(Records from a data collection)
○ ○ ○ ○

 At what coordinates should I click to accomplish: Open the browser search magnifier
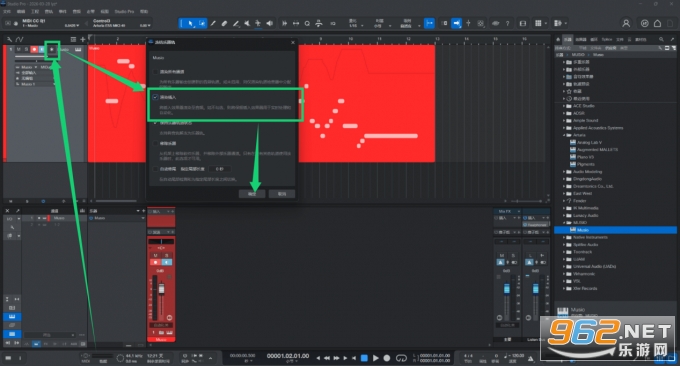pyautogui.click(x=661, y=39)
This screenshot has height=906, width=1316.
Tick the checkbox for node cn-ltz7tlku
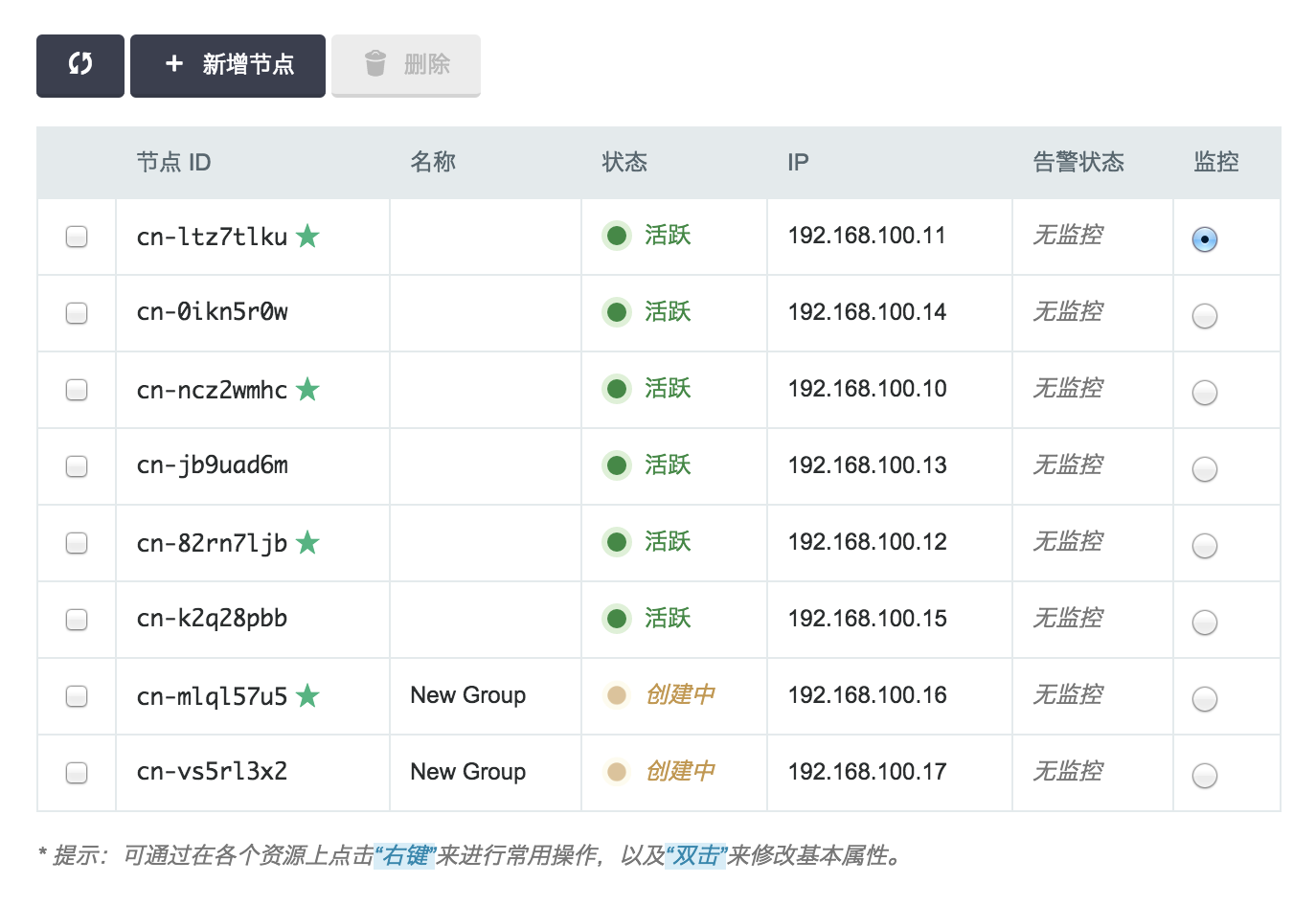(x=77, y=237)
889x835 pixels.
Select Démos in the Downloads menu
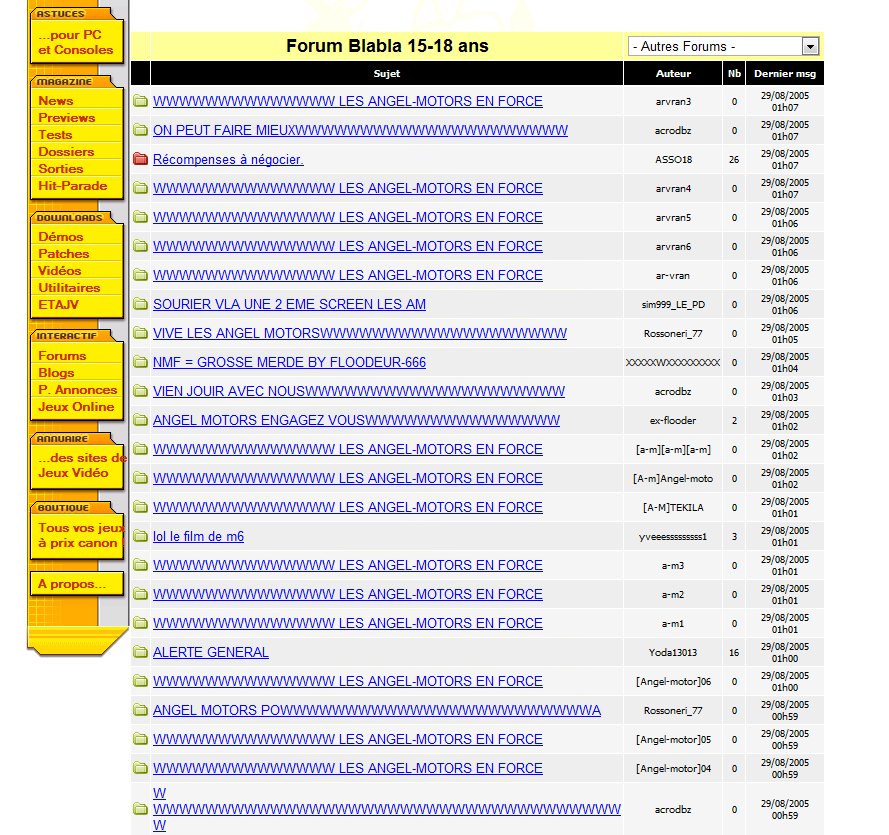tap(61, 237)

○ ○ ○ ○

Task instructions:
Give back, word for word, the lines from the line that contains "This screenshot has height=906, width=1316." through the last line of the records, with no pictures and nothing else.

Exercise solution:
This screenshot has height=906, width=1316.
Tick the checkbox for node cn-ltz7tlku
(x=77, y=237)
889x835 pixels.
Select Démos in the Downloads menu
tap(61, 237)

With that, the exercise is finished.